# Introduction to Natural Language Processing with fastText
In this notebook we will discuss what is Natural Language Processing (NLP) and how to easily implement several projects using the library [fastText](https://github.com/facebookresearch/fastText). fastText is implemented in C++, however, there is a python wrapper, [fastText.py](https://github.com/salestock/fastText.py), that we are going to use in this notebook.

In [1]:
#Load all libraries
import os,sys  
import pandas as pd
import numpy as np
import fasttext

print(sys.version)

3.5.2 |Anaconda custom (64-bit)| (default, Jul  2 2016, 17:53:06) 
[GCC 4.4.7 20120313 (Red Hat 4.4.7-1)]


## Text classification
The first task will be to perform text classification dataset DBPedia, which can be accessed [here](https://drive.google.com/drive/folders/0Bz8a_Dbh9Qhbfll6bVpmNUtUcFdjYmF2SEpmZUZUcVNiMUw1TWN6RDV3a0JHT3kxLVhVR2M). The dataset consists of text descriptions of 14 different classes. The training set contains 560000 reviews and the test contains 70000. 

In [None]:
#Load train set
train_file = 'dbpedia_train.csv'
df = pd.read_csv(train_file, header=None, names=['class','name','description'])

#Load test set
test_file = 'dbpedia_test.csv'
df_test = pd.read_csv(test_file, header=None, names=['class','name','description'])

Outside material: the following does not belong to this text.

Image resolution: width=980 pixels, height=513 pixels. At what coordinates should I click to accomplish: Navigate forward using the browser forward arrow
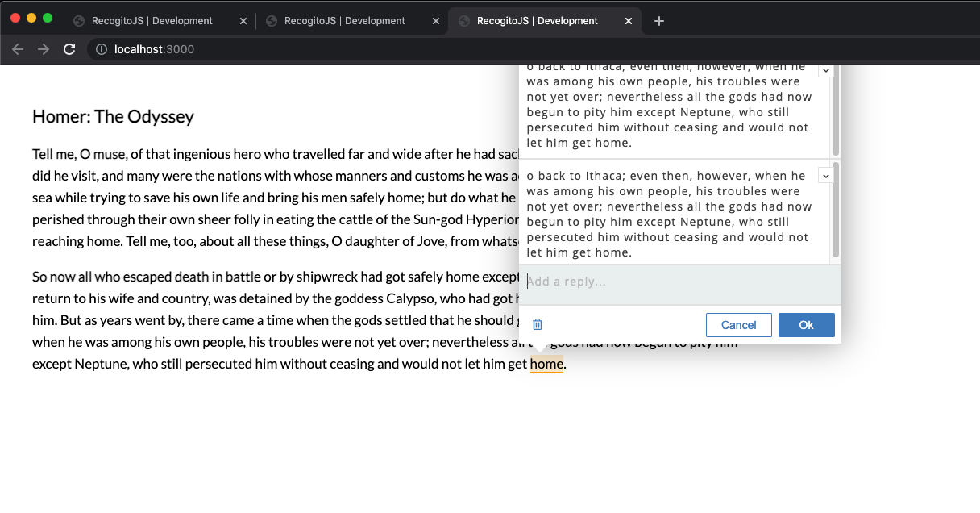click(x=43, y=48)
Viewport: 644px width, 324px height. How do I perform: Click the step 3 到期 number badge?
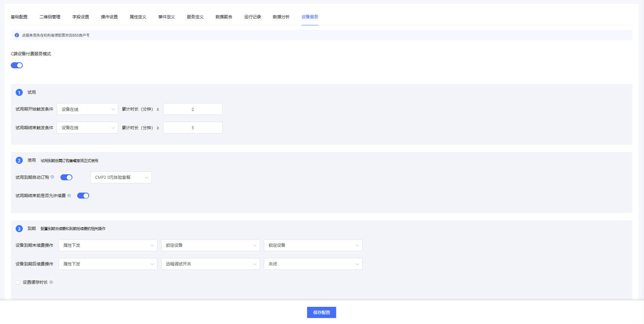tap(19, 229)
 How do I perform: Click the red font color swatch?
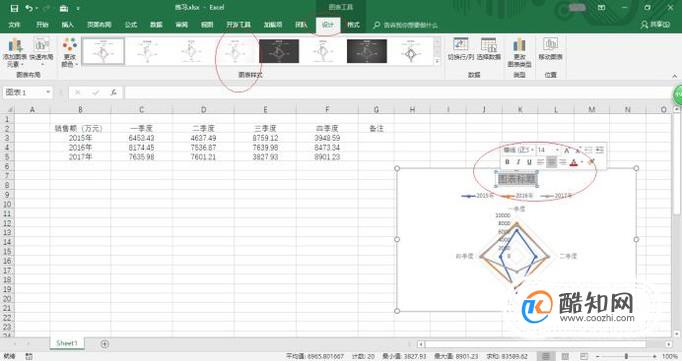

#Mapping from class number to class name
class_dict={
1:'Company',
2:'EducationalInstitution',
3:'Artist',
4:'Athlete',
5:'OfficeHolder',
6:'MeanOfTransportation',
7:'Building',
8:'NaturalPlace',
9:'Village',
10:'Animal',
11:'Plant',
12:'Album',
13:'Film',
14:'WrittenWork'
}
df['class_name'] = df['class'].map(class_dict)
df.head()

In [None]:
#df.describe().transpose()
desc = df.groupby('class')
desc.describe().transpose()

The next step is to treat the data. As of today, the python wrapper of fastText doesn't allow dataframes or iterators as inputs to their functions (however, they are [working on it](https://github.com/salestock/fastText.py/issues/78). We have to create an intermediate file. This intermediate file doesn't have commas, non-ascii characters and everything is lowercase. The changes are based on [this script](https://github.com/facebookresearch/fastText/blob/a88344f6de234bdefd003e9e55512eceedde3ec0/classification-example.sh#L17).

In [2]:
def clean_dataset(dataframe, shuffle=False, encode=False, label_prefix='__label__'):
    # Transform train file
    df = dataframe[['name','description']].apply(lambda x: x.str.replace(',',' '))
    df[['name','description']] = df[['name','description']].apply(lambda x: x.str.replace('"',''))
    df[['name','description']] = df[['name','description']].apply(lambda x: x.str.replace('\'',' \' '))
    df[['name','description']] = df[['name','description']].apply(lambda x: x.str.replace('.',' . '))
    df[['name','description']] = df[['name','description']].apply(lambda x: x.str.replace('(',' ( '))
    df[['name','description']] = df[['name','description']].apply(lambda x: x.str.replace(')',' ) '))
    df[['name','description']] = df[['name','description']].apply(lambda x: x.str.replace('!',' ! '))
    df[['name','description']] = df[['name','description']].apply(lambda x: x.str.replace('?',' ? '))
    df[['name','description']] = df[['name','description']].apply(lambda x: x.str.replace(':',' '))
    df[['name','description']] = df[['name','description']].apply(lambda x: x.str.replace(';',' '))
    df[['name','description']] = df[['name','description']].apply(lambda x: x.str.lower())
    df['class'] = label_prefix + dataframe['class'].astype(str) + ' '
    if(shuffle):
        from sklearn.utils import shuffle
        df = shuffle(df).reset_index(drop=True)
        #df.sample(frac=1).reset_index(drop=True)
    if(encode):
        df[['name','description']] = df[['name','description']].apply(lambda x: x.str.normalize('NFKD').str.encode('ascii','ignore').str.decode('utf-8'))
    df['name'] = ' ' + df['name'] + ' '
    df['description'] = ' ' + df['description'] + ' '
    return df

In [None]:
%%time
# Transform datasets
df_train_clean = clean_dataset(df, True, False)
df_test_clean = clean_dataset(df_test, False, False)

# Write files to disk
train_file_clean = 'dbpedia.train'
df_train_clean.to_csv(train_file_clean, header=None, index=False, columns=['class','name','description'] )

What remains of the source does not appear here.